Segment Open

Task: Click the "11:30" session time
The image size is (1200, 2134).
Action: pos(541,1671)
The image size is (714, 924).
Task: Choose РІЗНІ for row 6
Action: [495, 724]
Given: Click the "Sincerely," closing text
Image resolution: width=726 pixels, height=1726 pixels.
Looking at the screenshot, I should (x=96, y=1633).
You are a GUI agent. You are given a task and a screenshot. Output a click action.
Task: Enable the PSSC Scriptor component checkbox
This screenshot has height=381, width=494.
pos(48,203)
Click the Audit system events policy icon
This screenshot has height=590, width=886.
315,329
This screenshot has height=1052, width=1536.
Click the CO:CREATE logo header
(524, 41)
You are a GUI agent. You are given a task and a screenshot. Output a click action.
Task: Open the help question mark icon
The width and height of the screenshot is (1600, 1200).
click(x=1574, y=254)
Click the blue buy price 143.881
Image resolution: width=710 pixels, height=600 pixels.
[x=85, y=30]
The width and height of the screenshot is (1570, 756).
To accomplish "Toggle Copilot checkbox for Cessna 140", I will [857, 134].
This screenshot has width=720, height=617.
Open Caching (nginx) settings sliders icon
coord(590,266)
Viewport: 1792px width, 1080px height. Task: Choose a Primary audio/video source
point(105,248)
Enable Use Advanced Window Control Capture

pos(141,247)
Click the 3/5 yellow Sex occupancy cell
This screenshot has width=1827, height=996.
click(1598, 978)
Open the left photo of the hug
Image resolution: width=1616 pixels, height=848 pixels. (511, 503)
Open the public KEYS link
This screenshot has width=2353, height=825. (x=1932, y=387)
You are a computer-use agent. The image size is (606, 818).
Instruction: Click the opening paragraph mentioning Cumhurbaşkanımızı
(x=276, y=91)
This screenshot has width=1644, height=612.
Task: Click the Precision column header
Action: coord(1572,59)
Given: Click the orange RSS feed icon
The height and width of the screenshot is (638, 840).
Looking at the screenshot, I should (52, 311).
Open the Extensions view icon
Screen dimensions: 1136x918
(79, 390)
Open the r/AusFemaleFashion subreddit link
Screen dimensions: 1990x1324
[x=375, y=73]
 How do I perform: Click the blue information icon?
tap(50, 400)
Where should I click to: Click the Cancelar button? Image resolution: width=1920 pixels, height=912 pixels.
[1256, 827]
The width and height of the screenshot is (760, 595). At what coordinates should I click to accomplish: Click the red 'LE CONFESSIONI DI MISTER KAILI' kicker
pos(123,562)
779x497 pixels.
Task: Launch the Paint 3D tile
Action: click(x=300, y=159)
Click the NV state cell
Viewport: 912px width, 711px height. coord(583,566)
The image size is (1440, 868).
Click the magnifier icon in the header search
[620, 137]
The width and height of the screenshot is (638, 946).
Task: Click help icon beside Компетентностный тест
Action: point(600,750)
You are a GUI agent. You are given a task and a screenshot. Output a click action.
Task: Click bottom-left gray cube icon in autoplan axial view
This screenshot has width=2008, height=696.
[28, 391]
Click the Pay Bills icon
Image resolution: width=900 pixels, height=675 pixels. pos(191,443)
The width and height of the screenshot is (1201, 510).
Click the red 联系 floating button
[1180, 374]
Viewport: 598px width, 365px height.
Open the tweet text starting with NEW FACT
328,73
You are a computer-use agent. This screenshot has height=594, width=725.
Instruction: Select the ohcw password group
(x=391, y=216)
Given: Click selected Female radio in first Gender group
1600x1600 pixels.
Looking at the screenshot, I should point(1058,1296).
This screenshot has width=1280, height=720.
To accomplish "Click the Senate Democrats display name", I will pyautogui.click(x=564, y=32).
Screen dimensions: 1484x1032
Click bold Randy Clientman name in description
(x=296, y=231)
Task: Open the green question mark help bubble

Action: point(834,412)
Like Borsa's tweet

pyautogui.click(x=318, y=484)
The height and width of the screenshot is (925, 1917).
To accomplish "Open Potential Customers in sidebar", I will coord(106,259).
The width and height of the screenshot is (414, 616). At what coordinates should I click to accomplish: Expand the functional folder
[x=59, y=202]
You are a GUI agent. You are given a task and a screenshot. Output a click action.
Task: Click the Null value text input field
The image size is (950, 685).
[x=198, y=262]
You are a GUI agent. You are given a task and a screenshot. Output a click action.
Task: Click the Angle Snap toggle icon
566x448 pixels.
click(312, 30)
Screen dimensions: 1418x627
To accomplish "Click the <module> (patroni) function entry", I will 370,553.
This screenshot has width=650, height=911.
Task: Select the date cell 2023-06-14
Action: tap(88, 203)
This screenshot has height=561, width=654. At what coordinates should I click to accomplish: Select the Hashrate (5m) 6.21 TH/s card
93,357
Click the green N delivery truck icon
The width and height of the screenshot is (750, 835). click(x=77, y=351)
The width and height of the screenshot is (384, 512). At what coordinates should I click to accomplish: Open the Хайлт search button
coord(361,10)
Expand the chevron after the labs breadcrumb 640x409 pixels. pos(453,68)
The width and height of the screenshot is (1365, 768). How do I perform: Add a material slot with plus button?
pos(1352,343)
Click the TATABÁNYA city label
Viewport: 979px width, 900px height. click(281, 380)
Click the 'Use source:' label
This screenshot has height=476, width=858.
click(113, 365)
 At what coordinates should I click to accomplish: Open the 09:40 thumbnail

Segment Closed

▶ [Prompt]
Copy out every line of the records that the string "computer" appears in.

▶ [Expected output]
You are a computer-use agent. The image size is (606, 818).
You are a computer-use agent. This screenshot has height=594, width=725.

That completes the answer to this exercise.